Question 1: Which types of events are most harmful with respect to population health?
# Plotting the results
ggplot(top_events, aes(x = reorder(EVTYPE, -TotalImpact), y = TotalImpact)) +
geom_bar(stat = "identity", fill = "steelblue") +
theme_minimal() +
labs(title = "Top 10 Most Harmful Events for Population Health",
x = "Event Type",
y = "Total Health Impact (Fatalities + Injuries)") +
coord_flip() # for horizontal bars
Tornadoes are the most detrimental with respect to population health.
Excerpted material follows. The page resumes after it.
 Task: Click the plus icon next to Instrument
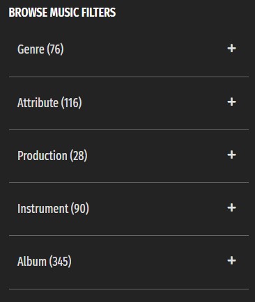tap(231, 207)
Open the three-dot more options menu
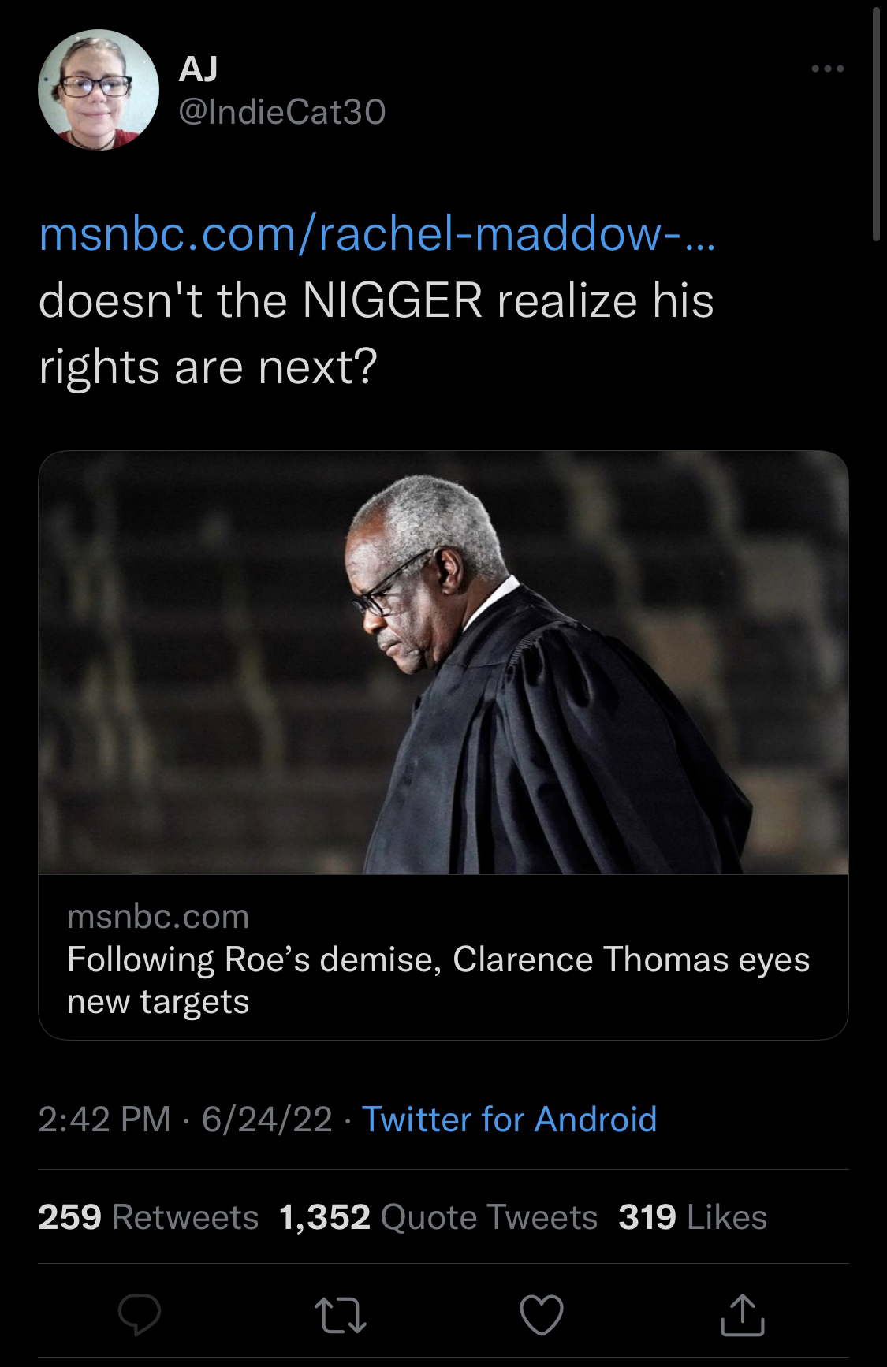Viewport: 887px width, 1367px height. (x=828, y=69)
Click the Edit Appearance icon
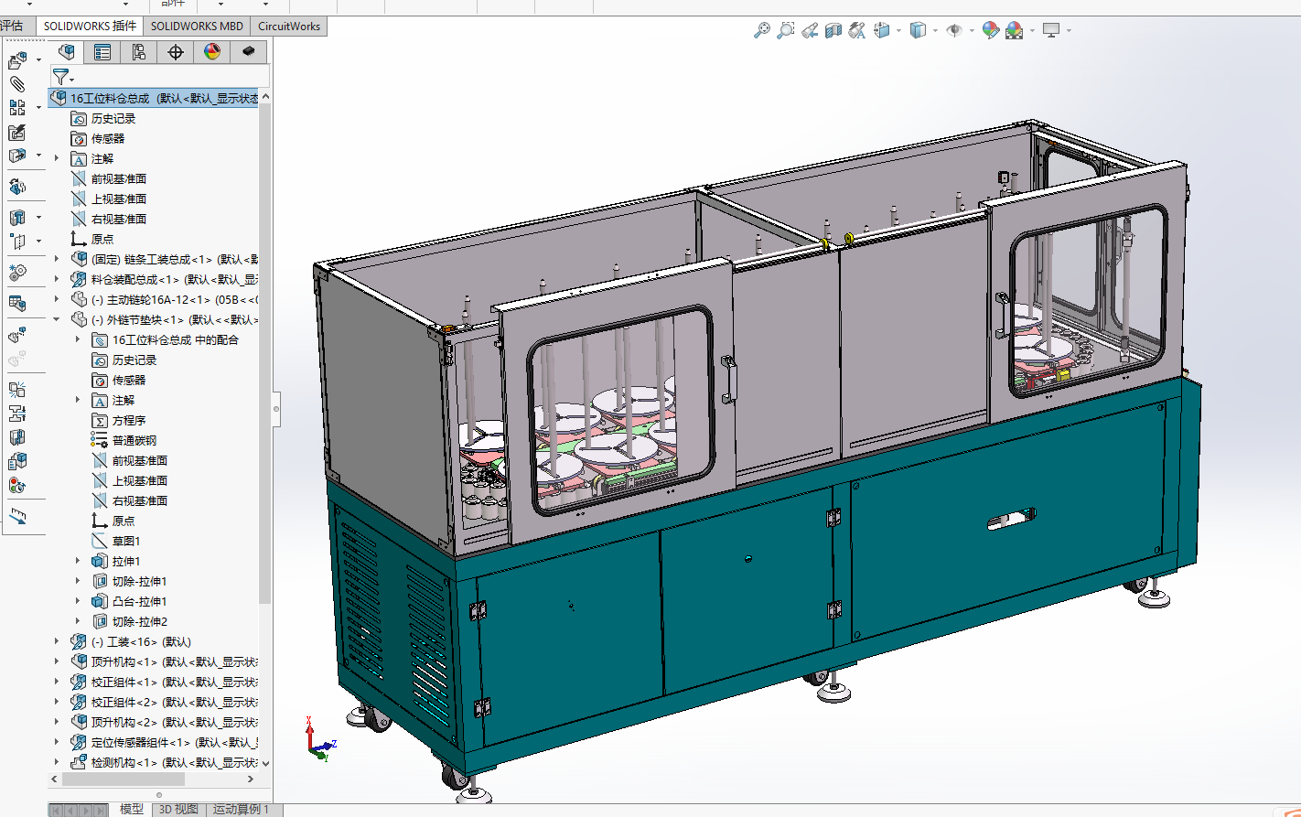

Question 2: Which types of events have the greatest economic consequences?
# Plotting the results
ggplot(top_economic_events, aes(x = reorder(EVTYPE, -TotalEconomicImpact), y = TotalEconomicImpact)) +
geom_bar(stat = "identity", fill = "steelblue") +
theme_minimal() +
labs(title = "Top 10 Events with Greatest Economic Impact",
x = "Event Type",
y = "Total Economic Impact") +
coord_flip() # for horizontal bars
Flood has the greatest economic impact.